About the FICO Credit Score
Since our world is so automated, it's probably not that surprising that your creditworthiness boils down to a single number.
All the years you've been paying your various bills: your mortgage, vehicle payments, and credit card bills are analyzed, diced, spindled and mutilated into a single indicator of whether you're likely to meet your future obligations.
Each of the three credit agencies has its own formula for building your credit score. Fair Isaac and Cooriginally developed this score. .
Experian uses this model and calls its score FICO. Equifax's model, based on FICO, is called BEACON, while TransUnion, which also uses a slightly modified FICO, calls its score EMPIRICA. While these methods vary from one agency to another, all of the agencies use the following to determine a score:
- Your Credit History - Have you had credit for years, or for a short time?
- Payment History - Do you have a history of late payments?
- Credit Card Balances - How many accounts? How much do you owe?
- Credit Inquiries - How many times have you had your credit checked for a loan?
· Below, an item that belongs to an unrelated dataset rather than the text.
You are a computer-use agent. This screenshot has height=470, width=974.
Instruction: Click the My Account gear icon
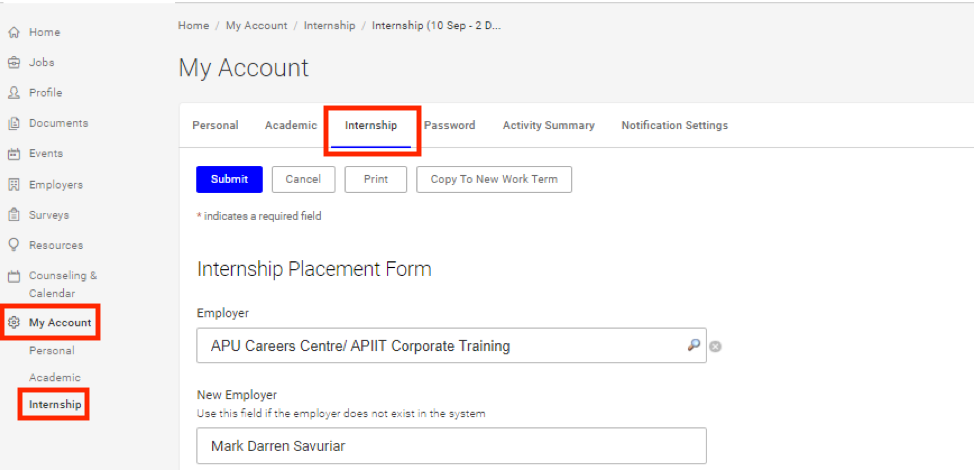click(14, 323)
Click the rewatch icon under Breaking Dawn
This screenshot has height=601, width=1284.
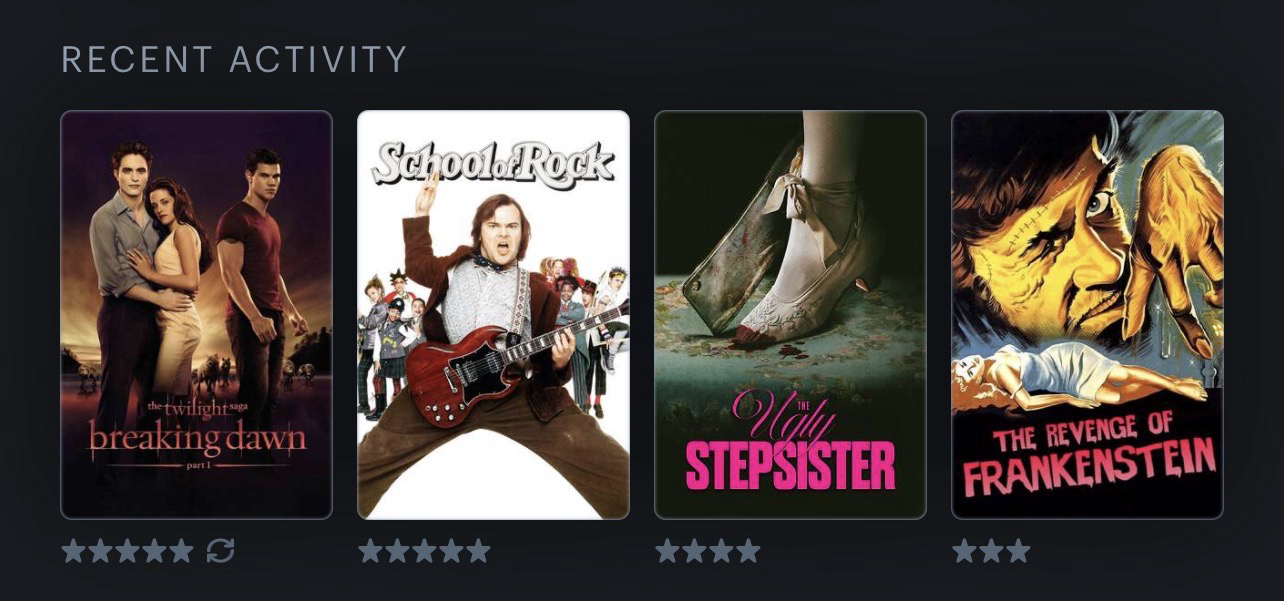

Each of these is assigned a value and a weight. The results are added up and distilled into a single number. Credit scores range from 300 to 800. Higher is better. Most people getting a mortgage have a score above 620.
Not just for qualifying
FICO scores are used for more than just determining whether or not you qualify for a mortgage. Lenders give lower interest rates to individuals with higher scores.
Improving your score
Unfortunately, there isn't a lot you can do to immediately improve your credit score. Some companies promise quick fixes, but they can't do anything different than what you can do — for free. (Of course you must have incorrect items removed from your credit report.)
Getting your credit score
Before you can improve your FICO score, you must get your score and be sure that the reports from each agency are correct. Fair Isaac, the corporation that invented the original FICO credit score, sells credit scores on its website: myFICO.com. It's inexpensive, fast, and easy to get your credit score along with reports from all three credit reporting agencies. They also provide helpful information and online tools that help you analyze what actions might have the greatest impact on your FICO score.
You can get a free credit report once per year from all three agencies at AnnualCreditReport.com. These reports do not include a free score, but it's very inexpensive to get one at the same time.
Armed with this info, you will be a more informed consumer and you'll be better positioned to obtain the right mortgage for you.